REQUIREMENT |
All of the data below needs to be set down once more, exactly as written.

DATA FOR THE TASK |
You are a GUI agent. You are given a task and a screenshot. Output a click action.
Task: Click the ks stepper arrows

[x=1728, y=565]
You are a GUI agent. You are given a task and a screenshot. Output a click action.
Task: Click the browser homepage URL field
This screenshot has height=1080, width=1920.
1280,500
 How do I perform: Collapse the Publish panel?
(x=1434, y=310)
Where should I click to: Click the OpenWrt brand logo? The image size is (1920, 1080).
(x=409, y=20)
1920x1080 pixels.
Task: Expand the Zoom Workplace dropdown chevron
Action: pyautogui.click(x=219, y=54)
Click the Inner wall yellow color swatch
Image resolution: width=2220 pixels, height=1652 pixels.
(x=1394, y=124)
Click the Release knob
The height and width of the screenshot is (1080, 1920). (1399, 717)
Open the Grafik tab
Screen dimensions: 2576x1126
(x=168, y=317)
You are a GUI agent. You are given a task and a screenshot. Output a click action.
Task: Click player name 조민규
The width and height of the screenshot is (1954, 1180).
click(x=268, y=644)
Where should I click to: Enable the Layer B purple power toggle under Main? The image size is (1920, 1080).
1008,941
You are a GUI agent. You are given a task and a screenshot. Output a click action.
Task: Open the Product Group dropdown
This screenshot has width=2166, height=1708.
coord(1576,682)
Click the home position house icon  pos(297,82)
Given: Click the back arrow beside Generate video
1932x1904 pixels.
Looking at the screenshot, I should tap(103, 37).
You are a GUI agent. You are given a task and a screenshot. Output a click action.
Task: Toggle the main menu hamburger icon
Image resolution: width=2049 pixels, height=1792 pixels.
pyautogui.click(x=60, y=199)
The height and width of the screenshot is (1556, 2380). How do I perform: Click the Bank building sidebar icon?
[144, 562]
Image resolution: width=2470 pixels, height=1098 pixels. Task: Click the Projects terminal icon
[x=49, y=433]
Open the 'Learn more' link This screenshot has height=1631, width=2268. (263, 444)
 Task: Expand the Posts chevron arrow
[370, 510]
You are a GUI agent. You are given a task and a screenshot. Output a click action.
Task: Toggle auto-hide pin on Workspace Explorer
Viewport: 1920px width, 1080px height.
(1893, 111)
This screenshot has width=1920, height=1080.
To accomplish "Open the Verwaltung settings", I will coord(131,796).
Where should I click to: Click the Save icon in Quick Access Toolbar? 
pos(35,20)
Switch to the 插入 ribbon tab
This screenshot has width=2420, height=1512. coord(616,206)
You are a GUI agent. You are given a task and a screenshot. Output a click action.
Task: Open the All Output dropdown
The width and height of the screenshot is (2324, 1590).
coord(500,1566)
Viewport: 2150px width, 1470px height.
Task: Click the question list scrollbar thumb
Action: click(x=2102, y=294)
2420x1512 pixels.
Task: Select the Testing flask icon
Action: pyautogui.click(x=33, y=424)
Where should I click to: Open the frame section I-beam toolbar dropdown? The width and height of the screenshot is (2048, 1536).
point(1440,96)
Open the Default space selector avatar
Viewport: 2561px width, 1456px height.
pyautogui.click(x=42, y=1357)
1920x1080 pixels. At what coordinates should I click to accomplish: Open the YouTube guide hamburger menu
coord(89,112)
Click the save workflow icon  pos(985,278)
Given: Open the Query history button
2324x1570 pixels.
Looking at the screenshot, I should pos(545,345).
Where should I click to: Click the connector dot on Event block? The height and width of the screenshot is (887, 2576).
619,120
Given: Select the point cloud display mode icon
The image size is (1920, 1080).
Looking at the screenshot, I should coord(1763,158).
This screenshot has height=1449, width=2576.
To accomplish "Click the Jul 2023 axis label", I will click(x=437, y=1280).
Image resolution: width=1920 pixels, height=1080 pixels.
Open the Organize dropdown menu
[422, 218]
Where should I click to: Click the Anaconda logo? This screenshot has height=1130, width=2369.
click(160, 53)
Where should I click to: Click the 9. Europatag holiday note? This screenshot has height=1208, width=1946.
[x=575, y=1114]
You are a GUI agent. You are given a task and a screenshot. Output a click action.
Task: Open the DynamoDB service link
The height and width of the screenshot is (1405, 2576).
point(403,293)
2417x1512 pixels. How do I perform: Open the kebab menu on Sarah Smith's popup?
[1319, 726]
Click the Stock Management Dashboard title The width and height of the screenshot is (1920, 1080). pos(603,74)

RESPONSE |
You are a GUI agent. You are given a task and a screenshot. Output a click action.
Task: Click the ks stepper arrows

[x=1728, y=565]
You are a GUI agent. You are given a task and a screenshot. Output a click action.
Task: Click the browser homepage URL field
This screenshot has height=1080, width=1920.
1280,500
 How do I perform: Collapse the Publish panel?
(x=1434, y=310)
Where should I click to: Click the OpenWrt brand logo? The image size is (1920, 1080).
(x=409, y=20)
1920x1080 pixels.
Task: Expand the Zoom Workplace dropdown chevron
Action: pyautogui.click(x=219, y=54)
Click the Inner wall yellow color swatch
Image resolution: width=2220 pixels, height=1652 pixels.
(x=1394, y=124)
Click the Release knob
The height and width of the screenshot is (1080, 1920). (1399, 717)
Open the Grafik tab
Screen dimensions: 2576x1126
(x=168, y=317)
You are a GUI agent. You are given a task and a screenshot. Output a click action.
Task: Click player name 조민규
The width and height of the screenshot is (1954, 1180).
click(x=268, y=644)
Where should I click to: Enable the Layer B purple power toggle under Main? The image size is (1920, 1080).
1008,941
You are a GUI agent. You are given a task and a screenshot. Output a click action.
Task: Open the Product Group dropdown
This screenshot has width=2166, height=1708.
coord(1576,682)
Click the home position house icon  pos(297,82)
Given: Click the back arrow beside Generate video
1932x1904 pixels.
Looking at the screenshot, I should tap(103, 37).
You are a GUI agent. You are given a task and a screenshot. Output a click action.
Task: Toggle the main menu hamburger icon
Image resolution: width=2049 pixels, height=1792 pixels.
pyautogui.click(x=60, y=199)
The height and width of the screenshot is (1556, 2380). How do I perform: Click the Bank building sidebar icon?
[144, 562]
Image resolution: width=2470 pixels, height=1098 pixels. Task: Click the Projects terminal icon
[x=49, y=433]
Open the 'Learn more' link This screenshot has height=1631, width=2268. (263, 444)
 Task: Expand the Posts chevron arrow
[370, 510]
You are a GUI agent. You are given a task and a screenshot. Output a click action.
Task: Toggle auto-hide pin on Workspace Explorer
Viewport: 1920px width, 1080px height.
(1893, 111)
This screenshot has width=1920, height=1080.
To accomplish "Open the Verwaltung settings", I will coord(131,796).
Where should I click to: Click the Save icon in Quick Access Toolbar? 
pos(35,20)
Switch to the 插入 ribbon tab
This screenshot has width=2420, height=1512. coord(616,206)
You are a GUI agent. You are given a task and a screenshot. Output a click action.
Task: Open the All Output dropdown
The width and height of the screenshot is (2324, 1590).
coord(500,1566)
Viewport: 2150px width, 1470px height.
Task: Click the question list scrollbar thumb
Action: click(x=2102, y=294)
2420x1512 pixels.
Task: Select the Testing flask icon
Action: pyautogui.click(x=33, y=424)
Where should I click to: Open the frame section I-beam toolbar dropdown? The width and height of the screenshot is (2048, 1536).
point(1440,96)
Open the Default space selector avatar
Viewport: 2561px width, 1456px height.
pyautogui.click(x=42, y=1357)
1920x1080 pixels. At what coordinates should I click to accomplish: Open the YouTube guide hamburger menu
coord(89,112)
Click the save workflow icon  pos(985,278)
Given: Open the Query history button
2324x1570 pixels.
Looking at the screenshot, I should pos(545,345).
Where should I click to: Click the connector dot on Event block? The height and width of the screenshot is (887, 2576).
619,120
Given: Select the point cloud display mode icon
The image size is (1920, 1080).
Looking at the screenshot, I should coord(1763,158).
This screenshot has height=1449, width=2576.
To accomplish "Click the Jul 2023 axis label", I will click(x=437, y=1280).
Image resolution: width=1920 pixels, height=1080 pixels.
Open the Organize dropdown menu
[422, 218]
Where should I click to: Click the Anaconda logo? This screenshot has height=1130, width=2369.
click(160, 53)
Where should I click to: Click the 9. Europatag holiday note? This screenshot has height=1208, width=1946.
[x=575, y=1114]
You are a GUI agent. You are given a task and a screenshot. Output a click action.
Task: Open the DynamoDB service link
The height and width of the screenshot is (1405, 2576).
point(403,293)
2417x1512 pixels. How do I perform: Open the kebab menu on Sarah Smith's popup?
[1319, 726]
Click the Stock Management Dashboard title The width and height of the screenshot is (1920, 1080). pos(603,74)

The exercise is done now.